Les métamorphoses de Louis Fuzelier

Portrait du librettiste des Indes galantes

Dossier

Les métamorphoses de Louis Fuzelier

Qui fut Louis Fuzelier (1674-1752), le librettiste des Indes galantes ? Sans doute l’un des acteurs les plus polyvalents de la vie théâtrale parisienne de la première moitié du XVIIIe siècle et l’un de ses auteurs les plus prolifiques et les plus singuliers. Cosmopolite et homme de métier, il a laissé plus de 200 œuvres destinées à tous les théâtres parisiens de l’époque, du Théâtre de la Foire à la Comédie Française et l’Académie royale de musique.
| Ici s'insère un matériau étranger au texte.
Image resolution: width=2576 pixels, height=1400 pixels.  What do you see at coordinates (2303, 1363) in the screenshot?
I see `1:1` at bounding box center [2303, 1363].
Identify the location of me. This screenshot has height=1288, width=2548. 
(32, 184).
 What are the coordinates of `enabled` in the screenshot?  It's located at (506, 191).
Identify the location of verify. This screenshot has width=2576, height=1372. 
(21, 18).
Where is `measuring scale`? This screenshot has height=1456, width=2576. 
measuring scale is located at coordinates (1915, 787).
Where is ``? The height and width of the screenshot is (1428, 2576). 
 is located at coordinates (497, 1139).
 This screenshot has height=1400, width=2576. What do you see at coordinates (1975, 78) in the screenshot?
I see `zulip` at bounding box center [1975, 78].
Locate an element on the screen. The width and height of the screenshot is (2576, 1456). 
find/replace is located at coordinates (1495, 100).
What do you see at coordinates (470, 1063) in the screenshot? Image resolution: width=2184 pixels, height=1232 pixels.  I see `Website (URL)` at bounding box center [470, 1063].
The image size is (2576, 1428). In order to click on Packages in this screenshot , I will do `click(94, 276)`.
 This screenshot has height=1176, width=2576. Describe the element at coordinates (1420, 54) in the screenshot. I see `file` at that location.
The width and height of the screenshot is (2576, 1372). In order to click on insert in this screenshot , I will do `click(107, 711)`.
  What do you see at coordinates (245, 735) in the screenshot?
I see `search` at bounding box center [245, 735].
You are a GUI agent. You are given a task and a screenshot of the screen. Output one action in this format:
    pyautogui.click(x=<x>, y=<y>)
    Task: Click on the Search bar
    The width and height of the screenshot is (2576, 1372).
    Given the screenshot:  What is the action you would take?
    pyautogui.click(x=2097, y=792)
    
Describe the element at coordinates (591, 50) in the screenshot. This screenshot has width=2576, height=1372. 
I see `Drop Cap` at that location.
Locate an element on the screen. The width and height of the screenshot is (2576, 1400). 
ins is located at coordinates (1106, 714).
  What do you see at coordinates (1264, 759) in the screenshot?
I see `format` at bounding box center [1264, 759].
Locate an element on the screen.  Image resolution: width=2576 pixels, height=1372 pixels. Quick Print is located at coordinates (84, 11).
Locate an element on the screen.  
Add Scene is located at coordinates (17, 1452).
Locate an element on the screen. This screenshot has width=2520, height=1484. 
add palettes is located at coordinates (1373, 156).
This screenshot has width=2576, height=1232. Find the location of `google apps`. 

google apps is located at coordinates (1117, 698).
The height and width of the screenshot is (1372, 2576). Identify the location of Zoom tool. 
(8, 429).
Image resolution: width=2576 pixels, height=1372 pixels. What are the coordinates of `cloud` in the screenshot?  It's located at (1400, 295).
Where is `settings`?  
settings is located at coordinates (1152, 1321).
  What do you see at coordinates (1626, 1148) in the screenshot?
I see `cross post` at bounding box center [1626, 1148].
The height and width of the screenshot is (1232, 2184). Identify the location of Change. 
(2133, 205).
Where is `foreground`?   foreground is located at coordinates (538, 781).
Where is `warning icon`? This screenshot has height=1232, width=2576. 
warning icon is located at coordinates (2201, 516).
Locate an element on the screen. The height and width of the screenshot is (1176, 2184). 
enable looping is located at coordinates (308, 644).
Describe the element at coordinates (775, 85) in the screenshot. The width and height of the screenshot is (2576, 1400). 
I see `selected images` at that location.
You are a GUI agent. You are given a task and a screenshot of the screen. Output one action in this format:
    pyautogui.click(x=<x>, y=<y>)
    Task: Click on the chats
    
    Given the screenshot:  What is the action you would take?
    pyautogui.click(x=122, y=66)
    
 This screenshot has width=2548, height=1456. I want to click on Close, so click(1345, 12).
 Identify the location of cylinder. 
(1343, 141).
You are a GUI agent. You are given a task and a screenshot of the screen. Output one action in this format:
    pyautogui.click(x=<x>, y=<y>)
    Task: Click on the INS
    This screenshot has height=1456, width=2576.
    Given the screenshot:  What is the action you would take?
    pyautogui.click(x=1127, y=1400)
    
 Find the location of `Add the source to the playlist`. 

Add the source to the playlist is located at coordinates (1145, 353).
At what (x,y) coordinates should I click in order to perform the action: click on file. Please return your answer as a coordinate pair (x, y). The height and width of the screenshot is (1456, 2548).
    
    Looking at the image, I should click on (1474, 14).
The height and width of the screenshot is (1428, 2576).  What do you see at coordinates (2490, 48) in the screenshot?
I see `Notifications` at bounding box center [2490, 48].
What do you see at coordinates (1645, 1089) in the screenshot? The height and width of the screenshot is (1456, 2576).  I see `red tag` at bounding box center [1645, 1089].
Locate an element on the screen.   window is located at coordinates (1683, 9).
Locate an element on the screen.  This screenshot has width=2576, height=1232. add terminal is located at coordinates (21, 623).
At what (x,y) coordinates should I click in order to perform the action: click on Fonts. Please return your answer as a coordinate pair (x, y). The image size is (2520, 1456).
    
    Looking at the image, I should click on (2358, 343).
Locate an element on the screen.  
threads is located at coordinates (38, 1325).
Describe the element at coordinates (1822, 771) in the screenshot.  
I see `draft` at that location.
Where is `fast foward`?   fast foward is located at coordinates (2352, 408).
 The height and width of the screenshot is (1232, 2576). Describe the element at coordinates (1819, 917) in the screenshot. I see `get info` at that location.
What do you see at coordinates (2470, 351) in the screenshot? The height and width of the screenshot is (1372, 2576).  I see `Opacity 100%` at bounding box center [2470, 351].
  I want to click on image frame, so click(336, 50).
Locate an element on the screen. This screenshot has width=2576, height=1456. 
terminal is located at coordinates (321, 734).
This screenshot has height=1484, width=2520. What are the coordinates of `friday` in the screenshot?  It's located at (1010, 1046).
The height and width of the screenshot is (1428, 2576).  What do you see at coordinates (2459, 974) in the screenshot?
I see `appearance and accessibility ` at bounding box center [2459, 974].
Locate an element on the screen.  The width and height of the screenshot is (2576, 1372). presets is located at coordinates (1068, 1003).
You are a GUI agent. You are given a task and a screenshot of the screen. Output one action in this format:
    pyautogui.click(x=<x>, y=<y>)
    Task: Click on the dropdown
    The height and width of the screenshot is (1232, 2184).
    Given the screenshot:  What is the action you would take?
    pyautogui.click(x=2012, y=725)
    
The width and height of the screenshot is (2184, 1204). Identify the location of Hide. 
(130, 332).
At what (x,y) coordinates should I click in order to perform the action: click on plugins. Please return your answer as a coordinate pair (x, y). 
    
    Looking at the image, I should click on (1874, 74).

Louis Fuzelier débute avec succès à la Foire en 1701 avec une pièce pour marionnettes intitulée Thésée ou la Défaite des Amazones. Se considérant à juste titre comme « le parrain de l’Opéra-Comique », il est le seul de sa génération à avoir travaillé pour tous les théâtres parisiens : les Foires, les Marionnettes, la Comédie Italienne, la Comédie Française et l’Opéra. S’il est l’auteur de plus de 200 pièces composées seul ou en collaboration - dont beaucoup sont restées à l’état de manuscrits -, ce polygraphe fut aussi journaliste, co-directeur du Mercure de France, théoricien, régisseur de spectacle, entrepreneur de théâtres, directeur de l’Opéra-Comique, poète, fabuliste, polémiste, auteur de chansons et de cantates, fer de lance de la pratique parodique – figure protéenne en somme.

Après l’échec de sa tragédie en musique Arion, composée par Matho (1714), il se tourne vers le genre à la mode du ballet dont il devient le principal réformateur. D’œuvre en œuvre, il tente inlassablement d’en renouveler l’esthétique. Dans l’avertissement du Ballet des Âges composé par Campra (1718), il défend la place du comique sur la scène de l’Académie royale de musique. Avec Les Fêtes grecques et romaines de Colin de Blamont (1723), il présente un « ballet d’une espèce toute nouvelle », sans divinités, sans enchantements merveilleux. Dans la préface du livret, il revendique le droit pour le théâtre lyrique de puiser dans l’Histoire et légitime le ballet historique, dans la lignée des « Scarlatti et [des] Buononcini [qui] ont fait chanter des héros que Corneille et Racine auraient fait parler ». Dans l’Avertissement des Indes galantes (1735), il récuse à nouveau les « opérations de la magie » et donne des « raisons physiques » à l’éruption volcanique de l’entrée des Incas du Pérou, citant l’exemple du « Popocatépec, qui égale le Vésuve de Naples » :

« Le volcan qui sert au nœud de cette entrée américaine n'est pas une invention aussi fabuleuse que les opérations de la magie […]. Bien des voyageurs estimés attestent qu'ils ont rencontré de ces fournaises souterraines, composées de bitume et de soufre, qui s'allument facilement et produisent des incendies terribles lorsqu'on fait rouler un seul morceau de rocher dans leurs gouffres redoutables. Les naturalistes les plus habiles appuient le témoignage des voyageurs par des raisonnements physiques, et par des expériences plus convaincantes encore que les arguments. Me condamnera-t-on, quand j'introduis sur le théâtre un phénomène plus vraisemblable qu'un enchantement ? et aussi propre à occasionner des symphonies dramatiques ? »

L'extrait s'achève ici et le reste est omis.